§ **Available records**
···
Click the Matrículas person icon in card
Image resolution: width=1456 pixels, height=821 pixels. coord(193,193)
···
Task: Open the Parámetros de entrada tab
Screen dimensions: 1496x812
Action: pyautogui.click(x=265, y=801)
···
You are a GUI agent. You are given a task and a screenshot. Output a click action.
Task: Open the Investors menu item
···
§ **Try it**
Scan the records above for the string "Open", and copy every line where it turns up.

§ **Reply to the task**
Task: Open the Parámetros de entrada tab
Task: Open the Investors menu item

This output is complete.